This page describes at a high level what problem ocamlmig is intended to solve, and how. For explanations about using the tool, see this page instead.
ocamlmig is a command line tool created for reducing the friction caused by changes of library interfaces. An example will probably illustrate this best. Let's say I had this code:
let () = Gc.eventlog_pause ()and after upgrading the ocaml compiler, I now get:
1 | let () = Gc.eventlog_pause ()
^^^^^^^^^^^^^^^^^
Error (alert deprecated): Stdlib.Gc.eventlog_pause
Use Runtime_events.pause instead.Ok, let's use the new function then:
let () = Runtime_events.pause () 1 | let () = Runtime_events.pause ()
^^^^^^^^^^^^^^^^^^^^
Error: Unbound module Runtime_eventsAh ok. Hm. Maybe the deprecation message meant this instead?
let () = Gc.Runtime_events.pause () 1 | let () = Gc.Runtime_events.pause ()
^^^^^^^^^^^^^^^^^^^^^^^
Error: Unbound module Gc.Runtime_eventsStill no. Hm... Maybe the module was renamed, say to singular Runtime_event, without
updating the deprecation warning? It's not clear how to figure this out.
While this example is a bit artificial (there were probably very few users of
Gc.eventlog_pause ()), deprecation warnings do sometimes require digging into what's
changing due to unclear wording (Base.Uchar.utf_8_byte_length was deprecated with the
message "use Utf8.byte_length". What do you think is the correct upgrade? I thought
Base.Utf8.byte_length, but no). Even when the updates are clear, it can be a chore
to apply them all to the entire codebase.
In many cases, this friction is not inherent, it is caused by a lack of tooling: the author of the deprecation warning knew exactly how callers should update their code, and that update is very mechanical, but the only mechanism they have to express it is textual instructions, which lack specificity.
Had ocamlmig existed when Gc.eventlog_pause was deprecated, the author could have
written an attribute that unambiguously specifies where the new functions now lives:
(* If the new function lives in a Runtime_events module of the Stdlib *)
val eventlog_pause : unit -> unit
[@@deprecated "..."]
[@@migrate { repl = Runtime_events.pause }]
(* If Gc.Runtime_events.pause is where the new function lives *)
val eventlog_pause : unit -> unit
[@@deprecated "..."]
[@@migrate { repl = Rel.Runtime_events.pause }]
(* If the new function lives in a Runtime_events library, whether that library
is shipped with the compiler or not. *)
val eventlog_pause : unit -> unit
[@@deprecated "..."]
[@@migrate { repl = Runtime_events.pause; libraries = [ "runtime_events" ] }]In this case, the author would have written the last attribute.
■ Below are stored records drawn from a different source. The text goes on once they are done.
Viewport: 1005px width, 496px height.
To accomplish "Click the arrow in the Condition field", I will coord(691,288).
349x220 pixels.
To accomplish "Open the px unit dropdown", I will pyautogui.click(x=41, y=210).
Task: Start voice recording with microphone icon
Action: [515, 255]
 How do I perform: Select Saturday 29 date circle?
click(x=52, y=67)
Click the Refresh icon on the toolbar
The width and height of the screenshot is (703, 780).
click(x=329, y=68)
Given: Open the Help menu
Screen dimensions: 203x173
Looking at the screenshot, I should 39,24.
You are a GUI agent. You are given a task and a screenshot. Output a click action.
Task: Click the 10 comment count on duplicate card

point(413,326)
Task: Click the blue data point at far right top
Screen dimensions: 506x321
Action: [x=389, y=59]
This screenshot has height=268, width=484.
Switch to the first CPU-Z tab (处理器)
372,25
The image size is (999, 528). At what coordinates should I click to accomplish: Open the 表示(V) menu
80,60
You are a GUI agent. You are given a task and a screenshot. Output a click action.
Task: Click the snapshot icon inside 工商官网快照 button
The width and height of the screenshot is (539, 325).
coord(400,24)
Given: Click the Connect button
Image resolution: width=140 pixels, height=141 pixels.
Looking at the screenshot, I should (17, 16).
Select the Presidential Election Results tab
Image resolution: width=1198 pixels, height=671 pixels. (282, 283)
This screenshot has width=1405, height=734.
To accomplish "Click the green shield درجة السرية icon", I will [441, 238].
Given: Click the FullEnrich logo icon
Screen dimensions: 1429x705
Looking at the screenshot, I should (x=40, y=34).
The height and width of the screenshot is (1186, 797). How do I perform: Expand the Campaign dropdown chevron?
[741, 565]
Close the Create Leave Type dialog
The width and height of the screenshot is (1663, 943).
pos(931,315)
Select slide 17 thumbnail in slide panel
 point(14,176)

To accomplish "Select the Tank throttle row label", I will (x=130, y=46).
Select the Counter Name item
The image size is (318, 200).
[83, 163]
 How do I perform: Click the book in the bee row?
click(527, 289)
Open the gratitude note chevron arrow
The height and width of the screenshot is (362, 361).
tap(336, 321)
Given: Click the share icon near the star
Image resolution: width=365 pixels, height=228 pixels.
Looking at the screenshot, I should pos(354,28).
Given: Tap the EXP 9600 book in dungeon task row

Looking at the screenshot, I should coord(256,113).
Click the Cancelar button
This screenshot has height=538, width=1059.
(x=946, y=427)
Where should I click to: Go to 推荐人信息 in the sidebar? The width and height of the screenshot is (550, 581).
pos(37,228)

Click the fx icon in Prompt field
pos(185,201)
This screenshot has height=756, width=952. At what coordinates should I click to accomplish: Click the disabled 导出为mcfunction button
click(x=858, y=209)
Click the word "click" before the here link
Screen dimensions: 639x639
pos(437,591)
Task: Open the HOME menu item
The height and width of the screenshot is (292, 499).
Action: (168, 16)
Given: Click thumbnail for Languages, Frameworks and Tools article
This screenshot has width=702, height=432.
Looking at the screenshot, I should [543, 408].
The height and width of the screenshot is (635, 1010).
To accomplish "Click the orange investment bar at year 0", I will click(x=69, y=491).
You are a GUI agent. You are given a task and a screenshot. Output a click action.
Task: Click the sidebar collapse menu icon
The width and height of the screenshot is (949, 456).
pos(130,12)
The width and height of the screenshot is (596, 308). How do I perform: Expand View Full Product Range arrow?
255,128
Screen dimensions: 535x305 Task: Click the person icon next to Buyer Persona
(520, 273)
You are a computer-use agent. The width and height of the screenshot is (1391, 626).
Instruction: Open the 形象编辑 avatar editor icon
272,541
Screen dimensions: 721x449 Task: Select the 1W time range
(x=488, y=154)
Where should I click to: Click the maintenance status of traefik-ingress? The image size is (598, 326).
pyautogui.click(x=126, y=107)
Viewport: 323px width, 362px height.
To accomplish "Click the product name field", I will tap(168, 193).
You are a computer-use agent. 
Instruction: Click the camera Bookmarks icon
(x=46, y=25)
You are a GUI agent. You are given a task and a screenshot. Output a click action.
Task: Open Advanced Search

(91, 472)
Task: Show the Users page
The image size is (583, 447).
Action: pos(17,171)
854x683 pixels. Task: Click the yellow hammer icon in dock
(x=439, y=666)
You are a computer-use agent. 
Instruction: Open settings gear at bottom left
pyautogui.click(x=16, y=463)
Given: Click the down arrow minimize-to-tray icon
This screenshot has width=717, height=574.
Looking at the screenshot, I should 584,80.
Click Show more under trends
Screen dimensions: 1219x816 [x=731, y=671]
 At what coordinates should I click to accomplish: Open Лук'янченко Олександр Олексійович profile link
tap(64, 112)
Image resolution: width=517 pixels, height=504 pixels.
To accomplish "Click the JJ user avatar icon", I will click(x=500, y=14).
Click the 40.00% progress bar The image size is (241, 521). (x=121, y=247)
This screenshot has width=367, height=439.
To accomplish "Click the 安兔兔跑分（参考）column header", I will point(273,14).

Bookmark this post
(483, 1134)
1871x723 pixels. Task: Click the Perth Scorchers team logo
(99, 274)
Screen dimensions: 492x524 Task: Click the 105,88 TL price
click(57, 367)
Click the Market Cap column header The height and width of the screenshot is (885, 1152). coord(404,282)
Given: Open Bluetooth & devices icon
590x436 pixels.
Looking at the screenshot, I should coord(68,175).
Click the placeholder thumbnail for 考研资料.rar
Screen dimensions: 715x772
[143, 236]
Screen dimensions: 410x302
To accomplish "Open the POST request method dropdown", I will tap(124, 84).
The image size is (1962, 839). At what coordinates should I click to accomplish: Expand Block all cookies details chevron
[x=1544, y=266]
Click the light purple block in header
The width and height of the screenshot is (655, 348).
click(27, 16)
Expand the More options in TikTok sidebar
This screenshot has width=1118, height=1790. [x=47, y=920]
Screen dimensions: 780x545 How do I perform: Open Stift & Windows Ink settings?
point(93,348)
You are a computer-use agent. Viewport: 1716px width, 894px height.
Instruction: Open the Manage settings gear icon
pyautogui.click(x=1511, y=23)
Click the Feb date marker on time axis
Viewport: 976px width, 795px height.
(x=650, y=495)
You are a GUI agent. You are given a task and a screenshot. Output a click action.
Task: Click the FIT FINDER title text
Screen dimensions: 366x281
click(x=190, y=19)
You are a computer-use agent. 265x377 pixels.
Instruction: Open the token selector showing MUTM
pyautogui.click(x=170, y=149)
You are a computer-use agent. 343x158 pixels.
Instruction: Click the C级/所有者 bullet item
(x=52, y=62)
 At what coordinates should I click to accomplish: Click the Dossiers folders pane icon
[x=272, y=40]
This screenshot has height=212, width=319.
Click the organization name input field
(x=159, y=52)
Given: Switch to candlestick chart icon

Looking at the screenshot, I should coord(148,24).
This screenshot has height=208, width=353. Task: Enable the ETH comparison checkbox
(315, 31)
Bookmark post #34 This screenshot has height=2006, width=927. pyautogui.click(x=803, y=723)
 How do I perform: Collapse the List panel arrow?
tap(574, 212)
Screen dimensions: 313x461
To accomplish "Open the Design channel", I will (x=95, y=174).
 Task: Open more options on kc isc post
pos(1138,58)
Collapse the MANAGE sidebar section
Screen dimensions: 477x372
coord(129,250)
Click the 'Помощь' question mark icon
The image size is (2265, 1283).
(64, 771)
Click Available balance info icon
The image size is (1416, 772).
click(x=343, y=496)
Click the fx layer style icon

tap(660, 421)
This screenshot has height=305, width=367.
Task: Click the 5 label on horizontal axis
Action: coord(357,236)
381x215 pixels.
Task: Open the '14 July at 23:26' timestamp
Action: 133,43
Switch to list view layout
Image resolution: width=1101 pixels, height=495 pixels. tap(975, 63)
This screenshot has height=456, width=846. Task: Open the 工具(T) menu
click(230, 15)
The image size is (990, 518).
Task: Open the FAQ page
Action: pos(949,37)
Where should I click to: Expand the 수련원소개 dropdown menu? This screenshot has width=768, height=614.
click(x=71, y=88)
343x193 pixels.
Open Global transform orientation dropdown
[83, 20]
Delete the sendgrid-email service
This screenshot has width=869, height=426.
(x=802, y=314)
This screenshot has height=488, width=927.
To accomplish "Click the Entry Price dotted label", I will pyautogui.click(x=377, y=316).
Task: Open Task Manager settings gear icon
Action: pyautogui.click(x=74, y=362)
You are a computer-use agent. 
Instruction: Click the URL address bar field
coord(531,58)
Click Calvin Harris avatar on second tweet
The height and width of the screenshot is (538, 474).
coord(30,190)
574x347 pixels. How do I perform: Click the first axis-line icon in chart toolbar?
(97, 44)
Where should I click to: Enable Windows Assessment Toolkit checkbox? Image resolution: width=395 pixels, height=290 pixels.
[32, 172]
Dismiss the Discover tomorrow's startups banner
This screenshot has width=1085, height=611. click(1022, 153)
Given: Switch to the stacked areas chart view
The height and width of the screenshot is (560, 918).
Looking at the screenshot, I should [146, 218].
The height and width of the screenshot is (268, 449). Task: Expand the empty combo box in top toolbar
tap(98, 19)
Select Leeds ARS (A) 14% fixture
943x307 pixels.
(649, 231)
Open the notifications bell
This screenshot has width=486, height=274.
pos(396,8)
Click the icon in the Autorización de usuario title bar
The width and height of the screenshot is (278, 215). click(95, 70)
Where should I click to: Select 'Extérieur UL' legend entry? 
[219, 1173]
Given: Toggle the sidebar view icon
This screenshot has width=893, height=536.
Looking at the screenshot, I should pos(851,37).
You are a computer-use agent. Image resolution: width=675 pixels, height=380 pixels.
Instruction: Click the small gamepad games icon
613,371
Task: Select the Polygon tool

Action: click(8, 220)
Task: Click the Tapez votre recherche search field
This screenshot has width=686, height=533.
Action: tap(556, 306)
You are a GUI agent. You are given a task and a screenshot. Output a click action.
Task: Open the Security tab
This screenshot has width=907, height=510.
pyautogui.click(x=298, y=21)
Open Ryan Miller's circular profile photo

As a user, this would
let me run ocamlmig migrate, which would have given me the following correctly
compiling code change, skipping the "where did the function go" side quest:
--- bin/main.ml
+++ bin/main.ml
-let () = Gc.eventlog_pause ()
+let () = Runtime_events.pause ()
--- bin/dune
+++ bin/dune
@@ -1,4 +1,5 @@
(executable
(public_name zz)
(name main)
- (libraries zz))
+ (libraries runtime_events
+ zz))
--- dune-project
+++ dune-project
@@ -19,7 +19,7 @@
(name zz)
(synopsis "A short synopsis")
(description "A longer description")
- (depends ocaml dune))
+ (depends ocaml dune runtime_events))This workflow splits the work caused by interface changes between the library author
and the library user, each working on the code they know best, i.e. their own code. The
library author makes the interface change as usual, and now also adds a @migrate
attribute. The library user simply run ocamlmig migrate, and potentially cleans up
their code further, whether immediately or next time they touch that file. The library
author could even be a user of their own library in this workflow, if they wanted to
use ocamlmig to update their test suite for instance.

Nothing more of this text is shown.